Is there an easier way to organize my lists?

  • 3
  • Question
  • Updated 7 years ago
  • Answered
Archived and Closed

This conversation is no longer open for comments or replies and is no longer visible to community members. The community moderator provided the following reason for archiving: Old thread

It is 12 minutes since yesterday when I started sorting my lists. I am not done, and I have been working at this for over 4 hours. With the articles "A" and "The" not being ignored in a standard sort, I am having to keep a piece of paper in front of me so I can get this list properly alphabetized. Please let me take my lists off line, sort them with Perl, and then upload the properly sorted list.

My watchlist is 6 pages long in Compact view.
My "Own on DVD" is 2 pages long in Compact view.

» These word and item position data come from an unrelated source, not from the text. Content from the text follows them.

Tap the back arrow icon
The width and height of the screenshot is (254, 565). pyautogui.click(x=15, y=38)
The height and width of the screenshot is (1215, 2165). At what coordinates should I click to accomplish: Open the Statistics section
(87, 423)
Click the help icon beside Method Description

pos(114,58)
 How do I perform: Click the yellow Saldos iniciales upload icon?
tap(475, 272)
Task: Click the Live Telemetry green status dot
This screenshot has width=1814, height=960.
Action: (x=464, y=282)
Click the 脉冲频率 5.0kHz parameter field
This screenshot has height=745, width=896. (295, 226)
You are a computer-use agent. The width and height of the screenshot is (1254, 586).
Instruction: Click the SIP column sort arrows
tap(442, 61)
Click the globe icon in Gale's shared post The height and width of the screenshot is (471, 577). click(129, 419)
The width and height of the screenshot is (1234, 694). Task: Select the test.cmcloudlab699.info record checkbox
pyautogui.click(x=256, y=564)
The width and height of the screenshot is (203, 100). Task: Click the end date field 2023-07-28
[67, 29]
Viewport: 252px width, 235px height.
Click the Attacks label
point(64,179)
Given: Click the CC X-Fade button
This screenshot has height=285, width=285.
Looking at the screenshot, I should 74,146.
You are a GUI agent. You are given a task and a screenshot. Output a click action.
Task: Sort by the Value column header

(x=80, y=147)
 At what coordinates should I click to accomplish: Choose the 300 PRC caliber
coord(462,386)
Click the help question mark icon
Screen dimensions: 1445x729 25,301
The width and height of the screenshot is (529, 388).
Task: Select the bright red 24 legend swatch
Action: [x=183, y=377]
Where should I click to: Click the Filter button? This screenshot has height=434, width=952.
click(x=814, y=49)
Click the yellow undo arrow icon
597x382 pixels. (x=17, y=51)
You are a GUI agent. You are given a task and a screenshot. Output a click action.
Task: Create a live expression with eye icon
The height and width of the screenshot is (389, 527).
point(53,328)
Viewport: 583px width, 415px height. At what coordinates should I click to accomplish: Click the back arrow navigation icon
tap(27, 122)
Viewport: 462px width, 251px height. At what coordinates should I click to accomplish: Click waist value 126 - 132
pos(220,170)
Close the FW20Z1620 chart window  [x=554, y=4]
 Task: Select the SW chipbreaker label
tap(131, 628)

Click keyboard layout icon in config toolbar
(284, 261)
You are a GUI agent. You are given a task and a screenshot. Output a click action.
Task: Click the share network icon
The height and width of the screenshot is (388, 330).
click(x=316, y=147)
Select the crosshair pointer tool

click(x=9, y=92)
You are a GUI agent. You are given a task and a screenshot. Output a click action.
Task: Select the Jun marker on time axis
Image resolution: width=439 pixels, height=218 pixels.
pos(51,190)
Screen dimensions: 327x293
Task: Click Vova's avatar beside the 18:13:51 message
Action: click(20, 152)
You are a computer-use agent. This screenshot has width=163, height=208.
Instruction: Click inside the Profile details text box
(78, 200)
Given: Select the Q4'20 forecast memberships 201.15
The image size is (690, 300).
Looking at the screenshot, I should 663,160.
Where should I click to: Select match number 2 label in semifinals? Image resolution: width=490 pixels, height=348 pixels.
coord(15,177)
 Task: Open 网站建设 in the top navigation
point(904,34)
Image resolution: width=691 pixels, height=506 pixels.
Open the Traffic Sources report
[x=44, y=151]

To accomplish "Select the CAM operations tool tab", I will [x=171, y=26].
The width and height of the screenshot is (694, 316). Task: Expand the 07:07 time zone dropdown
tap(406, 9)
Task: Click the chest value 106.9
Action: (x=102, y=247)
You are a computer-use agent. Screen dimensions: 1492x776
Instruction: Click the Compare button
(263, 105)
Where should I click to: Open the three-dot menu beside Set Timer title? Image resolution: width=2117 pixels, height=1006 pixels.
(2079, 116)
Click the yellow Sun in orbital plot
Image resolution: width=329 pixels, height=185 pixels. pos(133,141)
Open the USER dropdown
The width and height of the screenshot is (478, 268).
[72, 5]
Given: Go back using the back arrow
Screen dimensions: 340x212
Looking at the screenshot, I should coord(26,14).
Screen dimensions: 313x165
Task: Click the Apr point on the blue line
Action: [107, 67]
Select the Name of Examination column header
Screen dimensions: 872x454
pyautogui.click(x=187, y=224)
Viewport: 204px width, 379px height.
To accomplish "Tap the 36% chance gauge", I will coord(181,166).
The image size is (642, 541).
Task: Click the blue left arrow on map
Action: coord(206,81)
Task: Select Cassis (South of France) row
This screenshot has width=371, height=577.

Sorting manually ignoring articles is a right pain in the rear end; sorting by date for franchises is also giving my poor wrists a lot of strain. I feel sorry for any user with arthritis.
Photo of Lady Aleena

Lady Aleena

  • 21 Posts
  • 14 Reply Likes
  • frustrated

Posted 7 years ago

  • 3
Photo of Dan Dassow

Dan Dassow, Champion

  • 16299 Posts
  • 18164 Reply Likes
Unfortunately, IMDb currently does not sort titles in list properly. The article "A", "An" and "The" are included as part of the sort. Although a user can export a list, IMDb does not allow a user to import a list. There is already an Idea to import lists. For details, see: Importing other sites' history to IMDb [https://getsatisfaction.com/imdb/topi...]. If you support this idea, I recommend +1 it.

Likewise, your question would be the basis of a good idea. When I get a chance, I will reformulate it as an idea.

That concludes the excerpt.